When you deploy with [DeployHQ](https://deployhq.com/features), the directory structure in your repository is what gets transferred to your server. If your application expects directories like `tmp/`, `cache/`, or `uploads/` to exist, those directories need to be in your Git repository — otherwise they won't exist on your server after deployment.

This is where `.gitkeep` or `.gitignore` placeholders become essential. Without them:

- A fresh deployment from [GitHub](https://deployhq.com/deploy-from-github) or [GitLab](https://deployhq.com/deploy-from-gitlab) won't create those directories
- Your application may crash on startup if it tries to write to a directory that doesn't exist
- You'd need post-deployment SSH commands to create directories manually

With placeholders, the directories ship with your code automatically. If you're using DeployHQ's [build pipelines](https://deployhq.com/features/build-pipelines), your build commands can also create directories during the build step — but having them in Git ensures they exist even without a build step.

## Best Practices

1. **Pick one convention per project** — either `.gitkeep` or `.gitignore` placeholders. Don't mix both in the same repository
2. **Prefer `.gitignore` when contents should be excluded** — it's the officially recommended approach and serves double duty
3. **Use `.gitkeep` for genuinely empty dirs** — when the directory will eventually contain tracked files, `.gitkeep` is simpler and more obvious
4. **Remove `.gitkeep` when real files arrive** — once a directory has tracked files, the placeholder is no longer needed
5. **Document the convention** — add a note in your project's README or `CONTRIBUTING.md` so team members understand why placeholder files exist
6. **Use Git LFS for large files** — if your repository contains large binary assets (images, videos, compiled files), placeholder directories alone won't help. Instead, use [Git LFS to manage large files](https://deployhq.com/blog/understanding-and-implementing-git-lfs-with-deployhq) and keep your repository lightweight

## FAQ

**Q: Is `.gitkeep` an official Git feature?** A: No. Git has no awareness of `.gitkeep` as a filename. It's a community convention — any file placed in an empty directory will cause Git to track that directory.

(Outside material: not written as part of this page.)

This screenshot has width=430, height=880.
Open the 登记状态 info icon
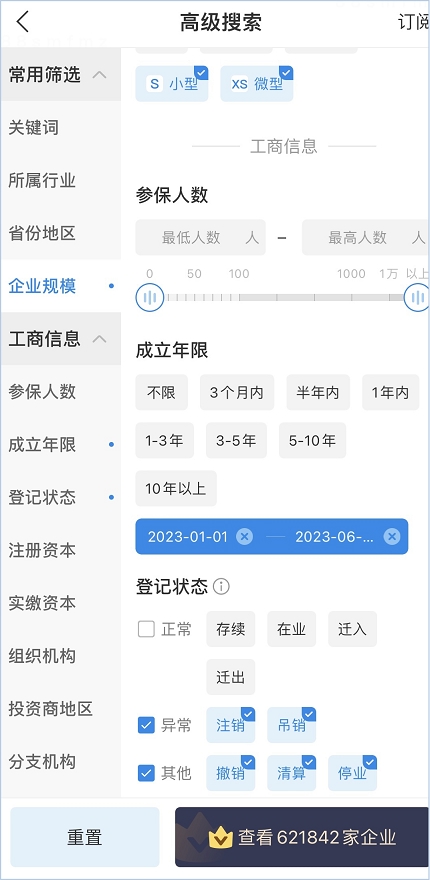pos(222,587)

**Q: Should I use `.keep` or `.gitkeep`?** A: Either works. `.gitkeep` is more common because the `.git` prefix makes the purpose obvious. Some projects use `.keep` instead. Pick one and be consistent.

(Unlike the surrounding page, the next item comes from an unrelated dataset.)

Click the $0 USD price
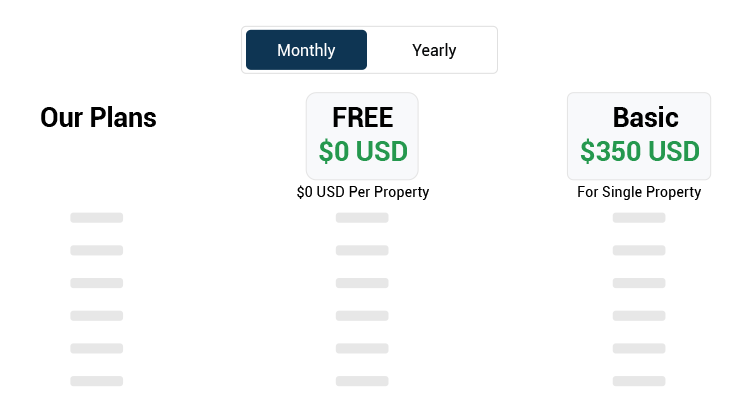The image size is (739, 415). coord(363,152)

**Q: Does `.gitkeep` need to contain anything?** A: No. An empty file is fine. Some developers add a comment explaining why the file exists, but it's optional.

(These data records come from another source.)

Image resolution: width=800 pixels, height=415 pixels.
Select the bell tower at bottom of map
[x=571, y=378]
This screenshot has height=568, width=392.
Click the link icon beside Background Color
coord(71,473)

**Q: Can I use `.gitignore` instead of `.gitkeep`?** A: Yes — the official Git FAQ actually recommends this. A `.gitignore` file can keep the directory tracked while also ignoring its contents. Use the `*` / `!.gitignore` pattern shown above.

**Q: Will [DeployHQ](https://www.deployhq.com) deploy empty directories with `.gitkeep` files?**A: Yes. [DeployHQ](https://www.deployhq.com) transfers the directory structure from your repository to your server. Any directory containing a `.gitkeep` or `.gitignore` file will be created during deployment.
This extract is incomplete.